Comparison of the membrane-bound hdyrogenases from Alcaligenes eutrophus H16 and Alcaligenes eutrophus type strain

Abstract

Whereas the membrane-bound hydrogenase from Alcaligenes eutrophus II16 is an integral membrane protein an can only be solubilized by detergent treatment, the membrane-bound hdyrogenase of Alcaligenes eutrophus type strain was found to be present in a soluble form after cell disruption. For the enzyme of A. eutrophus II16 a new, highly effective purification procedure was developed including phase separation with Triton X-114 and triazine dye chromatography on Procion Blue H-ERD-Sepharose. The purification led to an homogeneous hydrogenase preparation with a specific activity of 269 U/mg protein (methylene blue reduction) and a yield of 45%. During purification and storage the enzyme was optimally stabilized by the presence of 0.2 mM MnCl 2. The hydrogenase of A. eutrophus type was purified from the soluble extract by a similar procedure, however, with less specific activity and activity yield. Comparison of the two purified enzymes revealed no significant differences: They have the same molecular weight, both consist of two different subunits ( M r = 62000, 31000 ) and both have an isoelectric point near pH 7.0. They have the same electron acceptor specificity reacting with similar high rates and similar M m values.
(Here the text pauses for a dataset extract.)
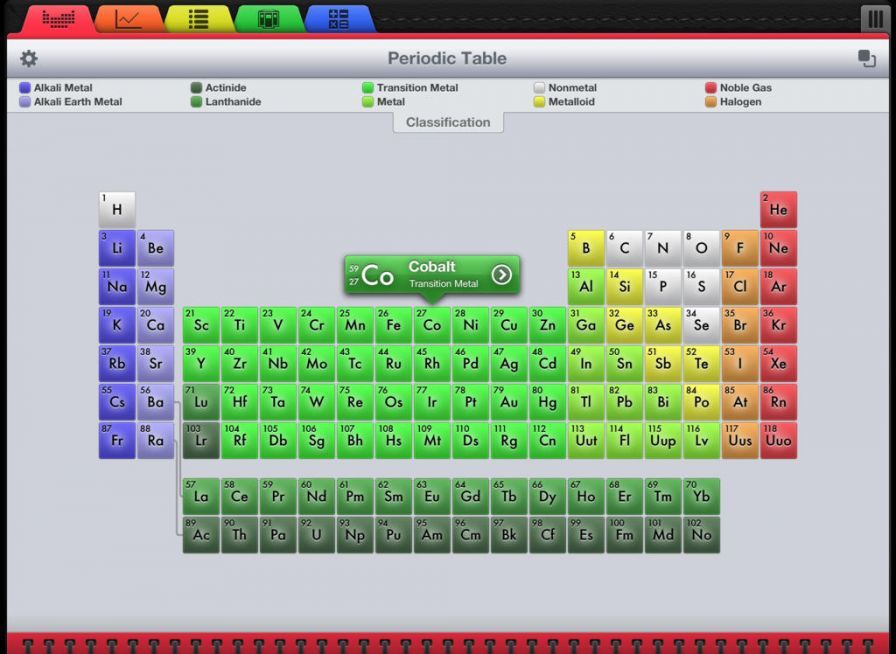
Task: Select the Helium element tile
Action: tap(778, 210)
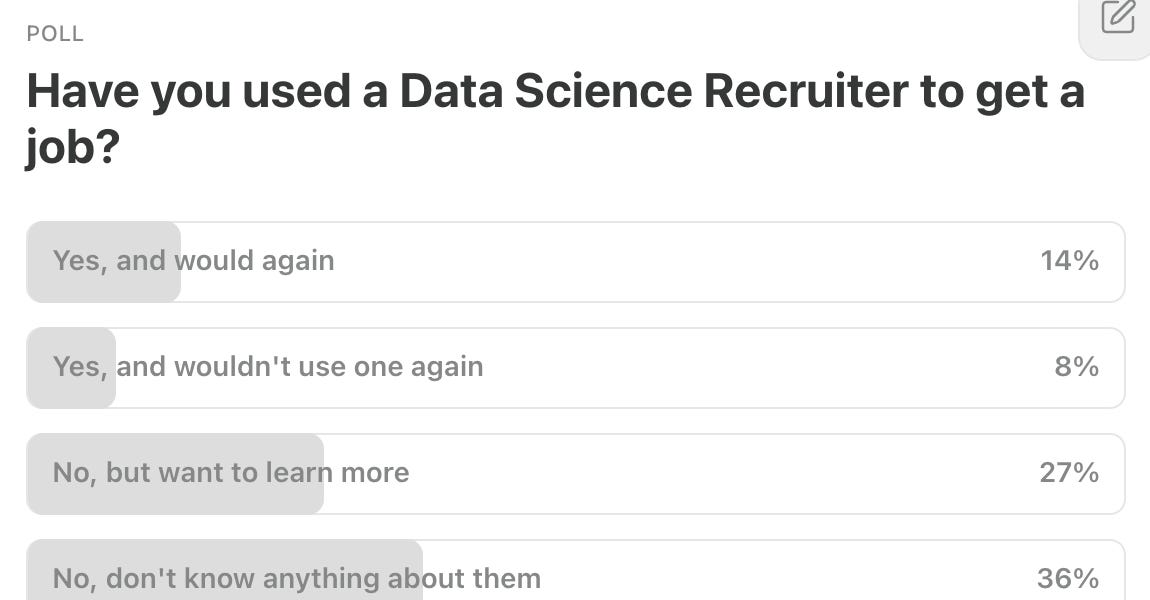Click the POLL label above the question

coord(53,33)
The acceptors reduced include viologen dyes, flavins, quinones, cytochrome c, methylene blue, 2,6-dichlorophenolindophenol, phenazine methosulfate and ferricyanide. Ubiquinones and NAD were not reduced. The two hydrogenases were shown to be immunologically identical and both have identical electrohoretic mobility. For the membrane-bound hydrogenase of A. eutrophus H16 it was demonstrated that this type of hydrogenase in its solubilized, purified state is able to catalyze also the reverse reaction, the H 2 evolution from reduced methyl viologen.